Section 2 - Honorary Members shall not be assessed dues.
Section 3 - The Board of Directors may waive dues of Associate Members in the event a reciprocal membership is provided and the Board determines that the benefits are sufficient in furthering the organizational objectives to warrant such action. Reciprocal memberships shall be reviewed by the Board each year.
ARTICLE VII
Audit and Fiscal Year
Section 1 - The Board of Directors shall have an audit made of the books of the organization at the end of each fiscal year. The audit shall be reported at the Annual Business Meeting.
Section 2 - The fiscal year of this organization shall be established by the Board of Directors.
ARTICLE VIII
Amendments
Section 1 - Proposed amendments to the Constitution and Bylaws to be considered at the Annual Business Meeting shall be signed by at least ten (10) Class I Members and must be presented to the Board of Directors at least 60 (sixty) days before the opening of the Annual Business Meeting. The Board of Directors shall cause them to be sent to each member, together with a proposed effective date, at least 30 days before the Annual Business Meeting.
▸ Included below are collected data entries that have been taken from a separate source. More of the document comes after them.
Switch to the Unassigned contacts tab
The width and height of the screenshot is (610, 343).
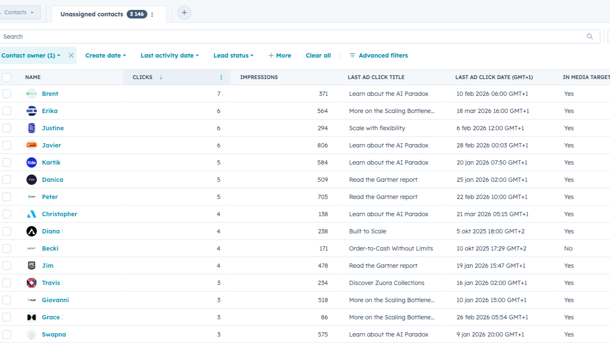pyautogui.click(x=92, y=14)
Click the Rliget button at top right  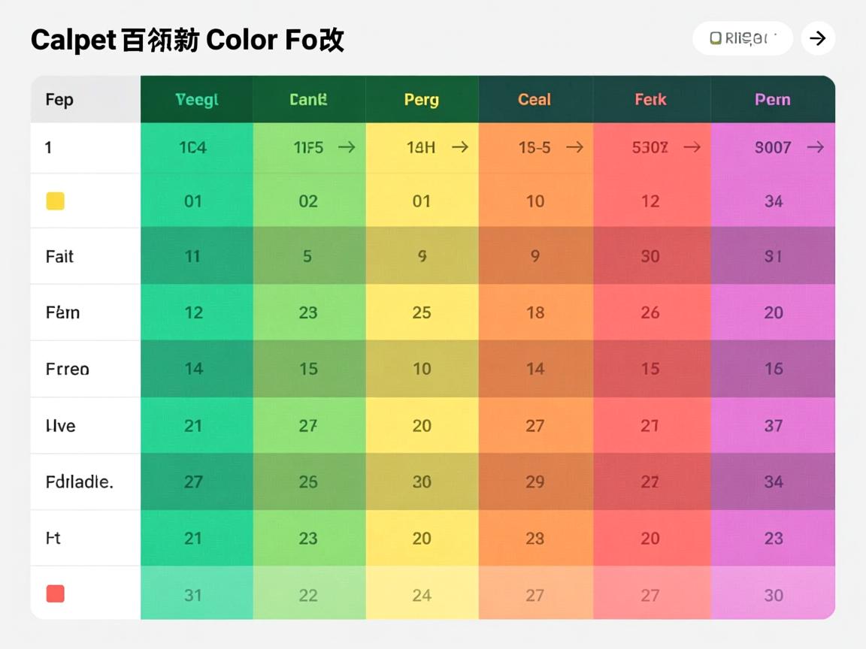click(x=743, y=38)
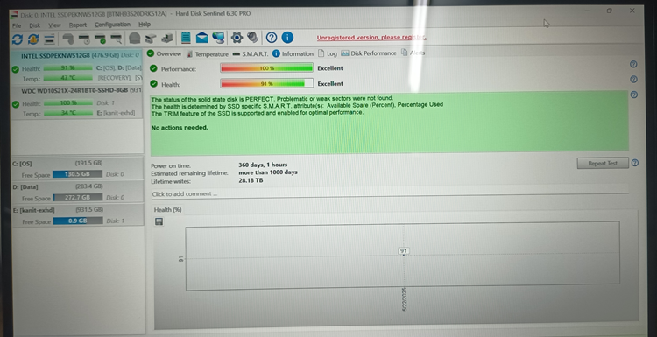The width and height of the screenshot is (657, 337).
Task: Switch to the Disk Performance tab
Action: pyautogui.click(x=369, y=53)
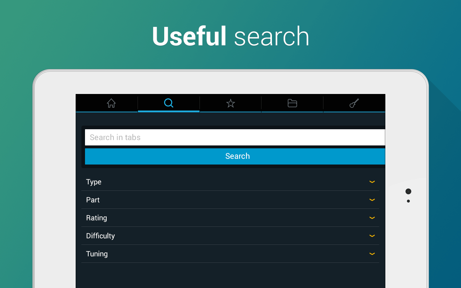Expand the Tuning filter chevron

click(x=372, y=254)

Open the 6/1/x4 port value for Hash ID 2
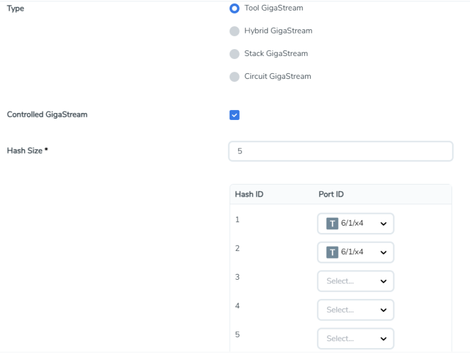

To become effective, affirmative action upon proposed amendments, taken by a majority vote of the Class I Members at the Annual Business Meeting, shall be ratified by a two-thirds majority of all Class I Members voting by letter ballot. Ballots must be sent out to all Class I Members within 15 days and, to be valid, must be returned within 30 days after the close of the Annual Business Meeting.
ARTICLE IX
Rules of Order
Section 1 - Questions of rules of order shall be determined in accordance with Robert’s Rules of Order.
ARTICLE X
No Benefit to Any Individual
Section 1 - No part of the net earnings, if any, of this organization shall inure to the benefit of any member or other individual. No gain, profit, or dividend shall be distributed to any of the members of this organization or inure to the benefit of any private citizen, except a fund, foundation, or corporation organized and operating for charitable, scientific, literary or educational purposes.